_PROVIDED RECORDS_.
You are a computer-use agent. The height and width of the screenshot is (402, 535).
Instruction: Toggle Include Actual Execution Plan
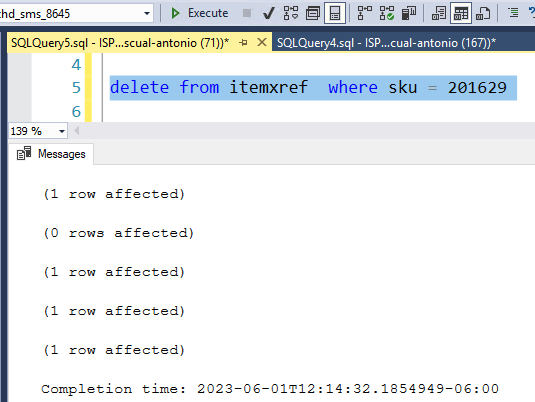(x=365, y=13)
--
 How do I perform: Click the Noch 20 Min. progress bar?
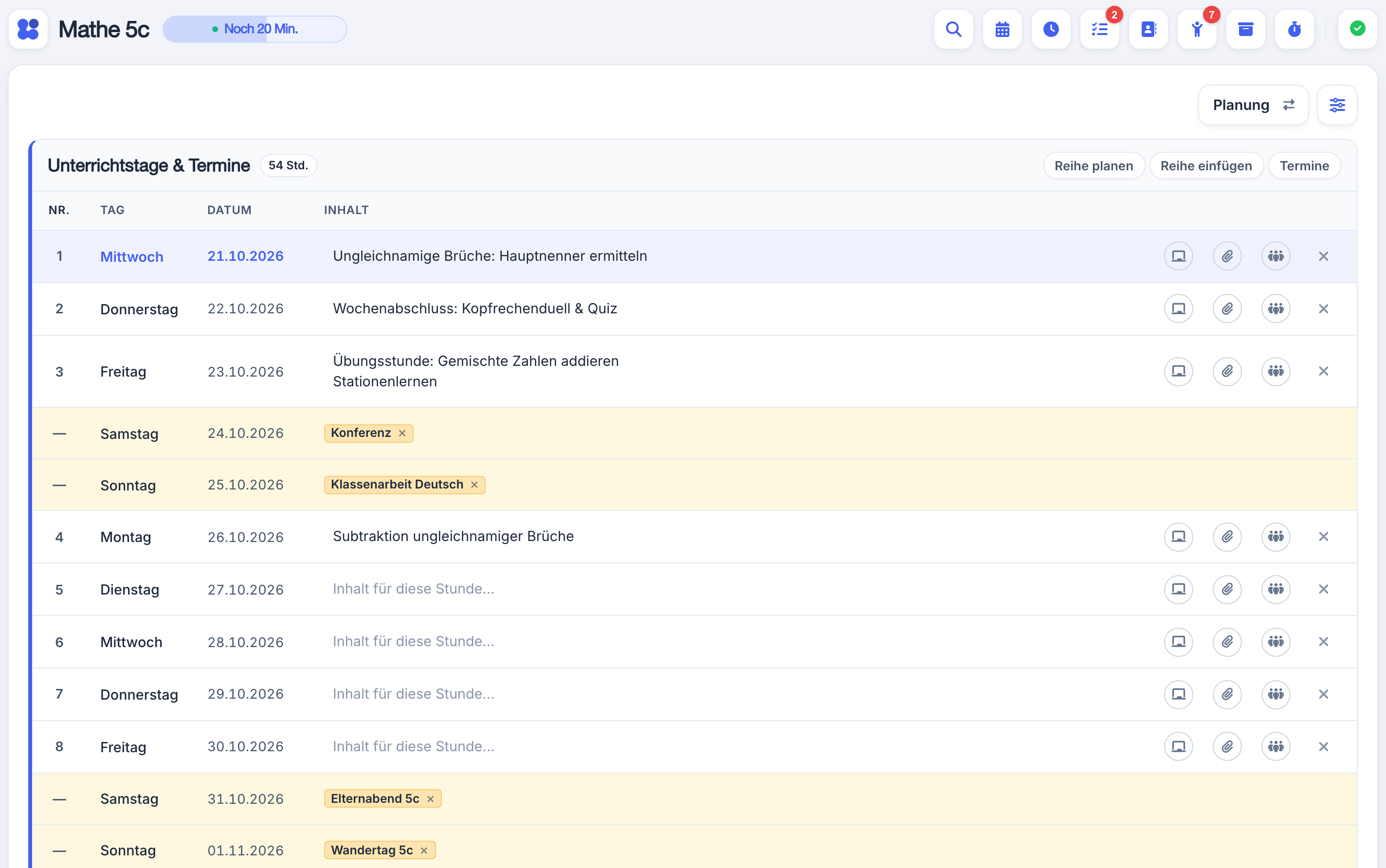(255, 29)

_WHAT YOU SHOULD DO_.
Reproduce the part of the records that begins with the line containing "You are a computer-use" and ends with the line containing "(x=365, y=13)", including both of those lines. Omit the pictures from your copy.

_REPLY TO THE TASK_.
You are a computer-use agent. The height and width of the screenshot is (402, 535).
Instruction: Toggle Include Actual Execution Plan
(x=365, y=13)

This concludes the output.